**TEXT EXCERPT:**
Stay with us here, because this gets weird.
One study suggests that names can affect our chances of developing certain medical issues.
The 2013 study looked at whether people with the last name Brady are more likely to experience bradycardia (a condition characterized by abnormally slow heart action). Researchers used names listed in an online telephone directory, which they referenced with lists of patients who’d had pacemakers installed.
Presumably, it was a slow day at the cardiology research center. In any case, the results were compelling.
“Patients named Brady are at increased risk of needing pacemaker implantation compared with the general population,” the study’s authors concluded. “This finding shows a potential role for nominative determinism in health.”
However, responses to the paper noted possible confirmation bias, as well as other factors that might have influenced the results.
“It is plausible that the Brady bunch’s surname might have alerted caregivers to suspect the existence of an asymptomatic and lethal arrhythmia and to further investigate and closely follow these patients,” wrote general practitioner Adam Dalal in 2013, right before he wrote our favorite two sentences in this article.
“This, in turn, has improved the chances of the Bradys to survive and breed. The process of the ‘survival of the Bradys’ has thus contributed to the study’s results.”
Other letters to the editor had similar fun with the Brady surname, although we’re a bit disappointed that none of them mentioned Marsha.
Still, many scientists and clinicians treat nominative determinism skeptically.
The theory assumes that our lives change in response to our names, ignoring the very real possibility that, in some cases, we adjust our names to fit our lives. Besides, most of us don’t have names that directly correspond to a certain career—are we also affected by some subtler form of nominative determinism?
Sharon Saline, PsyD, a licensed clinical psychologist who specializes in mental health issues that affect children and teens, believes childhood development isn’t significantly influenced by naming, except in obvious ways.

**WHAT THE EXERCISE ASKS:**
Continue the text about names and nominative determinism, picking up after its final sentence. The rows have no connection to the text about nominative determinism.

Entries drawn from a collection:
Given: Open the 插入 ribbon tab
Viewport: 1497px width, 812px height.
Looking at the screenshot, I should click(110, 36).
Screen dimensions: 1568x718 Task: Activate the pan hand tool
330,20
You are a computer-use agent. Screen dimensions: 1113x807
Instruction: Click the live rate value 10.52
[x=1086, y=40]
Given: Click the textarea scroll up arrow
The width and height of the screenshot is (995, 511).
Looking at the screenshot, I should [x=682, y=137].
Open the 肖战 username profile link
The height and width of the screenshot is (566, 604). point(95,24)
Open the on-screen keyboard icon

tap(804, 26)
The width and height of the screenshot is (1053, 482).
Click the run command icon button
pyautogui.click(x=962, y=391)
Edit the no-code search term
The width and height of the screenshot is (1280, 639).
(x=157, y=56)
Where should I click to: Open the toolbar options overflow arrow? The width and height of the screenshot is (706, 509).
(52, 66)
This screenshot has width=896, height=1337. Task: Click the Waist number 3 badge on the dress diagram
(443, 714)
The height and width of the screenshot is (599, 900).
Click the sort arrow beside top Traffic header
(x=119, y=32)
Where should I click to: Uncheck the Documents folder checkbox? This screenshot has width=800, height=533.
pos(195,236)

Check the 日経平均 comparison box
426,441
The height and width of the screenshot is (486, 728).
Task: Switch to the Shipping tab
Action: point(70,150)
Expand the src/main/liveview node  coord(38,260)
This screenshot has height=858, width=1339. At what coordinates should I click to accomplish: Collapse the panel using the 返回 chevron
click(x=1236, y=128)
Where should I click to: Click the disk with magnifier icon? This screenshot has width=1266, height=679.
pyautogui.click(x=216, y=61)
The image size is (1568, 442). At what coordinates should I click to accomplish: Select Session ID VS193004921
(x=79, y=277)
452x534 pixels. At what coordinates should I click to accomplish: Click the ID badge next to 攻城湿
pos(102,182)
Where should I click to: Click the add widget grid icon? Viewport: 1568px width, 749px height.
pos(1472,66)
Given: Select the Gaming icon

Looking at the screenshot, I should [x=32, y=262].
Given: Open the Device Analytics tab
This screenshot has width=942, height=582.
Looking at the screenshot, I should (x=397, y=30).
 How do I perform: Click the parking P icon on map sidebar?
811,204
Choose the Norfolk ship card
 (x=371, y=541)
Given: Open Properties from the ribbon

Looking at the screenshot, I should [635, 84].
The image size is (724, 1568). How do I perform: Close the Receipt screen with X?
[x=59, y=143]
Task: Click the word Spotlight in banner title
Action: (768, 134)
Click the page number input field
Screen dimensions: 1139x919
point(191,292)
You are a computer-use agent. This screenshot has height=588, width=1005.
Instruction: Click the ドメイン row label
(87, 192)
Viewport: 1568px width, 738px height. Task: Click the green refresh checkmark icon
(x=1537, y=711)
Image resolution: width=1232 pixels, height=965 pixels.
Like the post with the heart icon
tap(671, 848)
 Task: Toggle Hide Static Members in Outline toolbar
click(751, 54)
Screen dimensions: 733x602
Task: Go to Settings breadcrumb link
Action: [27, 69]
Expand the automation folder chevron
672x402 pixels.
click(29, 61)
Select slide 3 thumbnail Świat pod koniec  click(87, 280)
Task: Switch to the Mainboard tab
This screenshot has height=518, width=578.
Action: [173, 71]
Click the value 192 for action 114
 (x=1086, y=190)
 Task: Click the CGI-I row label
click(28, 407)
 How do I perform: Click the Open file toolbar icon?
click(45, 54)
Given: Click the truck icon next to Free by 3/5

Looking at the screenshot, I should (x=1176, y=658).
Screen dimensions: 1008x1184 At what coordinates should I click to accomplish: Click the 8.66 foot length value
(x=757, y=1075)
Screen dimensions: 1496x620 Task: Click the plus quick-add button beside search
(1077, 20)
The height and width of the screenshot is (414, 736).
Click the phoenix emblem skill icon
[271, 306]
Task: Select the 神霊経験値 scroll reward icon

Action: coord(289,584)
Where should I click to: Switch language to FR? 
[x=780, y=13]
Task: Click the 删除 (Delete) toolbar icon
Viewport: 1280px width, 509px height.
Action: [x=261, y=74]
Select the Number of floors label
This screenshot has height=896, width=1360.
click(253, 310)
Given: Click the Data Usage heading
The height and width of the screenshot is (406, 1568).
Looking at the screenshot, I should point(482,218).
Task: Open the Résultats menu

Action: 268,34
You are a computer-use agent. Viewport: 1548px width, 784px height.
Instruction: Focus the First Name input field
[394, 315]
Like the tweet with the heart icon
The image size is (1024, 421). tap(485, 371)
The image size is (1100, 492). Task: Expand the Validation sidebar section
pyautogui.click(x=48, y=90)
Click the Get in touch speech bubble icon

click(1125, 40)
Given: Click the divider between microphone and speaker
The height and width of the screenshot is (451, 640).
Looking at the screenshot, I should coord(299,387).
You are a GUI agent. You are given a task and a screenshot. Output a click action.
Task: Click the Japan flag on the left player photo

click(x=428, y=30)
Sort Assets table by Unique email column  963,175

**TASK RESULT:**
“Most kids don’t talk about their name unless they don’t like it,” she tells Urbo. “When they don’t like their name, they really don’t like their name. They don’t feel like it fits who they are. They don’t feel like it reflects the image of themselves that they want to put out into the world.”
When that’s the case, adolescents are perfectly capable of changing or modifying their names on their own. A person who goes by Kate, for example, might switch to Katelyn in her late teens in an effort to appear more adult. In a sense, that’s sort of the reverse of nominative determinism—and according to Saline, the more common outcome.
“I really don’t think a child’s name affects their development,” Saline says. “I think a child’s name affects how they present themselves and perhaps how they’re perceived in the world. …When parents choose names, they choose names that honor their ethnic heritage or because certain names matter to them. They’re not going to think about what the effects of that are going to be on their child.”
We’d like to note that saline is a common solution used in medicine, and our source here chose to go into a health-related field. Granted, it’d be a lot funnier if she was a surgeon, but we’ll take what we can get.
The takeaway, of course, is that the effects of nominative determinism are likely subtle. If your last name is Baker, your friends might joke with you about your love of pastries, which might compel you to eventually open a bakery—but if you’re not particularly attracted to that field, you won’t find yourself drawn unwillingly into cookery by the dark forces of nominative determinism.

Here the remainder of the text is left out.